■ WHAT THIS TASK INVOLVES:
Go through the data line by line. Copy each one holding the string "agent".

[Dataset entries]

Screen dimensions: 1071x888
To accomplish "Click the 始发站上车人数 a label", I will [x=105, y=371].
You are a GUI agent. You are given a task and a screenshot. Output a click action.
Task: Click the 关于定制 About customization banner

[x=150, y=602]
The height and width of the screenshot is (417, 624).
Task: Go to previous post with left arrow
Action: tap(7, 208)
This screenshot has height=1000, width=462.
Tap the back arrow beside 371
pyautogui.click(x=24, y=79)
* * *
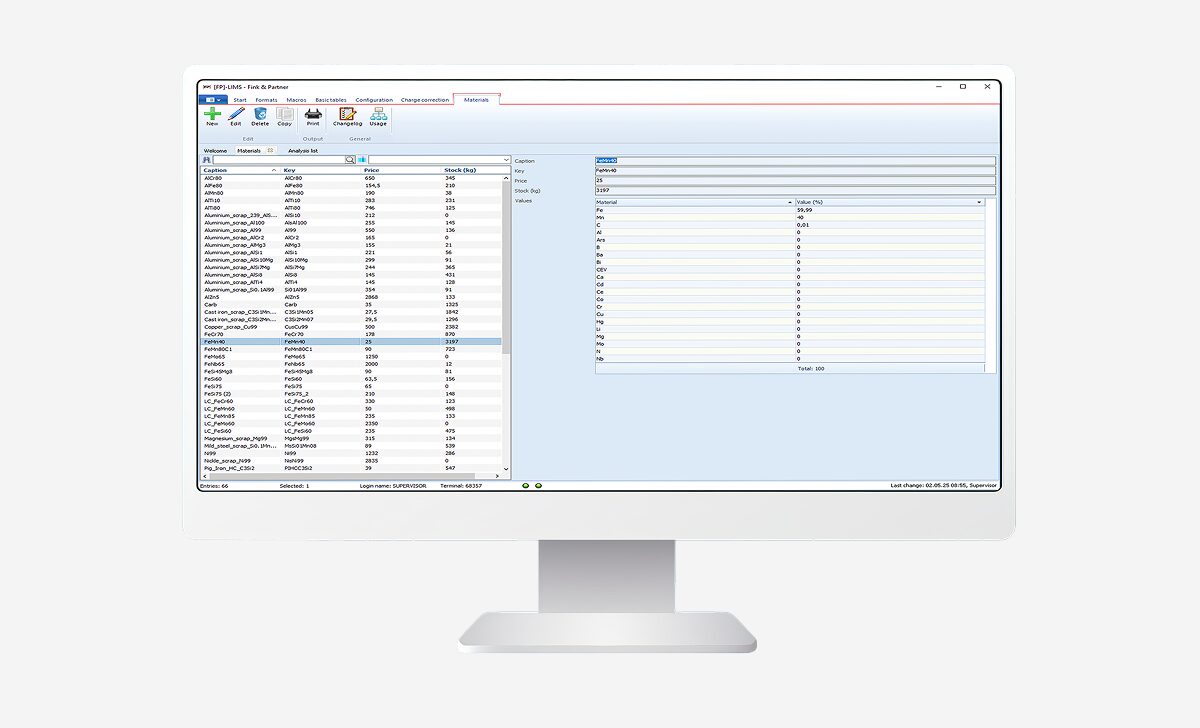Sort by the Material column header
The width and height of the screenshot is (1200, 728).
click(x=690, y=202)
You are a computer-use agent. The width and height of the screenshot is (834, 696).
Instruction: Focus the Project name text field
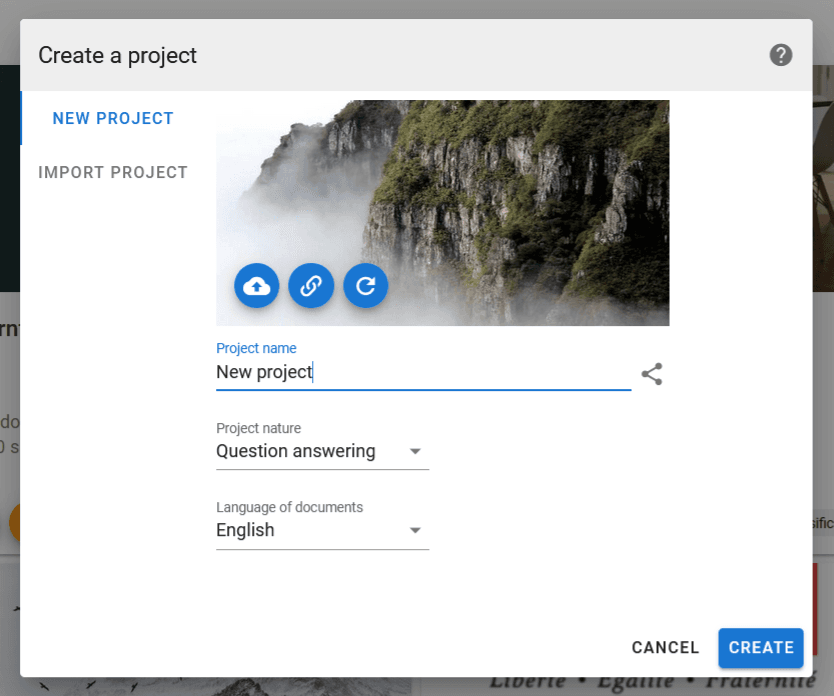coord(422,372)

■ RESULT OF THE TASK:
You are a GUI agent. You are given a task and a screenshot. Output a click action.
You are a computer-use agent. The width and height of the screenshot is (834, 696).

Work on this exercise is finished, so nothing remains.